Anti-Aircraft Artillery Troops (Zenit-naya Artilleriya)

The first time Russia needed anti-aircraft defence was during the WW1, when Tsar Nikolai II was on the Imperial throne. Back then there were no arms specifically designed for the job, so the military had to use naval and field artillery. It was the Soviet authorities who formed the first ever artillery division out of special trains and other mobile machinery on April 8, 1918. But it wasn't until the WW2 that the anti-aircraft artillery proved to be vital in fending off attacks from the skies.

The anti-aircraft forces of the PVO evolved from the army air defense forces. Initially their duties were the same as those of the Great Patriotic War - defending cities during aerial bombardments. To this end they employed a wide variety of anti-aircraft guns such as the wartime 76mm and 85mm guns. Later they introduced the 100mm KS-19 and the 130mm KS-30. These later systems would employ radar guidance.

Contrary to the trend in western development which shifted attention from guns to surface-to-air missiles, the Soviets maintained a strong AAA development effort. That the program was one of continued emphasis is evidenced by the pace of development: a 100-mm. gun in 1949, a 57-mm. weapon in 1950, and a 130-mm. gun in 1954. Associated with the new weapons were complementary systems of radar and optical fire control. The 100-mm. system was deployed around Moscow in 1950 and 1951 in numbers which, by one estimate, reached 720 while similar, but smaller deployments were undertaken around Warsaw Pact capitals. While it is evident that the Soviets continued a massive production and deployment effort for these and earlier weapons, it is difficult to validate data to a sufficient degree to draw well-founded conclusions.

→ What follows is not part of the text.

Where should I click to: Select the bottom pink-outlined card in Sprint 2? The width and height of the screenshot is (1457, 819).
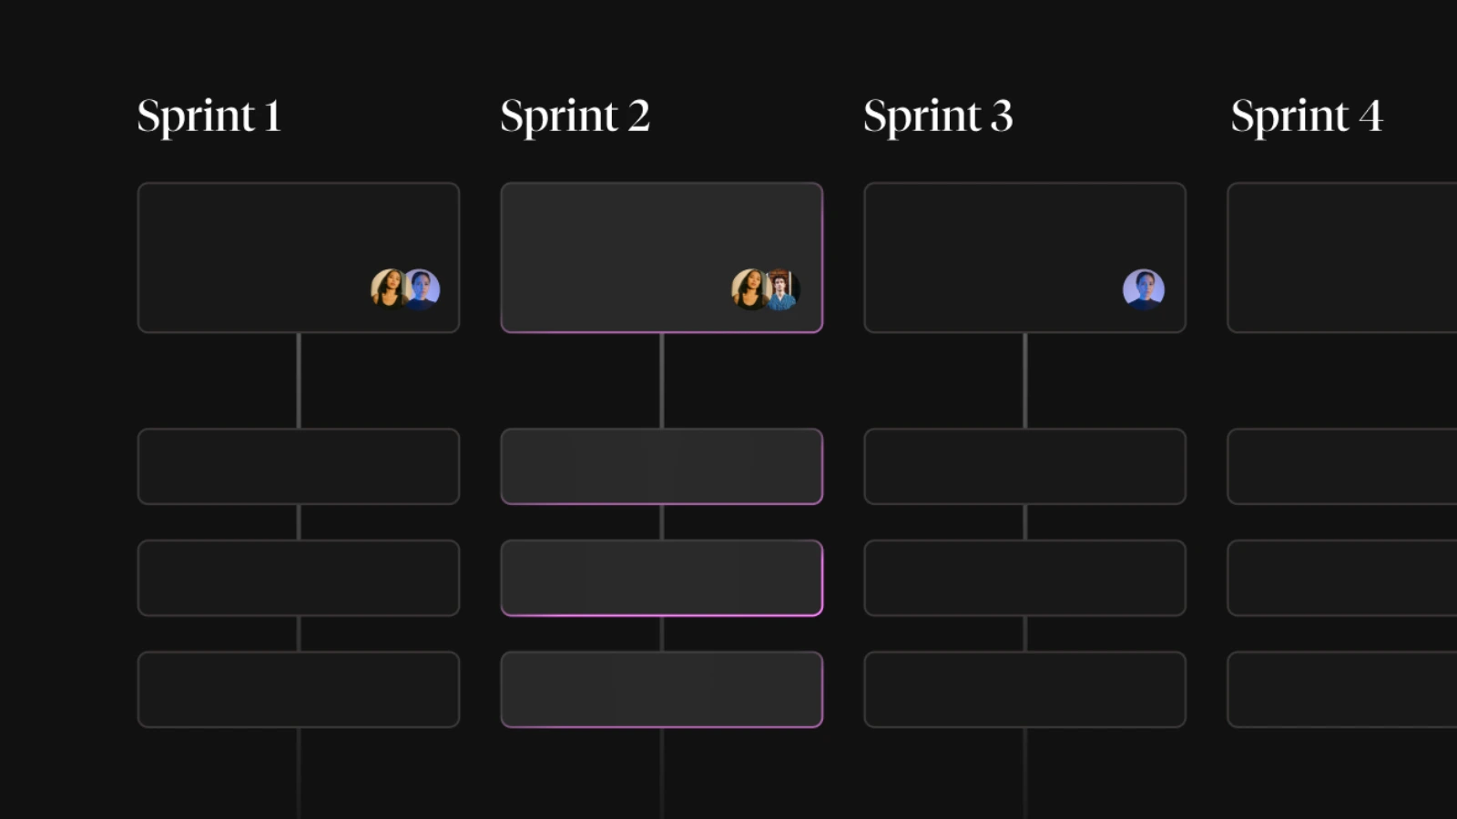tap(662, 690)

When anti-aircraft missiles entered service the larger guns were phased out of service. The focus of the anti-aircraft artillery troops changed. They would use smaller guns (14.5mm, 23mm, and 57mm) that would move with the advancing troops to give them cover from low altitude air attack. They would be under the administrative control of the PVO, but fall under the tactical control of the Army. In the Soviet times, anti-aircraft artillery defence was often called the "shield of the motherland". The Soviet Union collapsed, but the shield is set to stay. An anti-aircraft regiment would have 30 57mm S-60 anti-aircraft guns. Experience in Vietnam and in wars in the Middle East had shown that conventional anti-aircraft artillery had by no means outlived its usefulness and that there are many situations in which the effectiveness of anti-aircraft rockets falls off sharply and that anti-aircraft guns can supplement these most usefully.

The Vietnam War became the benefit performance of air defense systems, teaching one side to use them, and the other side, to repel. In effect, this gave rise to modern air defense methods of combining small-caliber anti-aircraft artillery and air defense missiles of different range.

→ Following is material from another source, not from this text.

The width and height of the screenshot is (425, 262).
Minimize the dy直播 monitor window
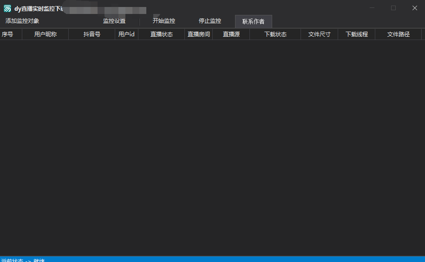(372, 8)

Anti-aircraft guns of small (23mm) and large (57mm) calibre are used to repel either low-flying enemy aircraft or attacks by enemy land forces. In peacetime, these anti-aircraft guns are not classified as a separate arm of service of the PVO. However, in wartime, when the strength of the PVO would be increased three or four times, they would form an arm of service, deployed as anti-aircraft artillery regiments and divisions, equipped with 23, 57, 85, 100 and 130mm guns, which are mothballed in peacetime.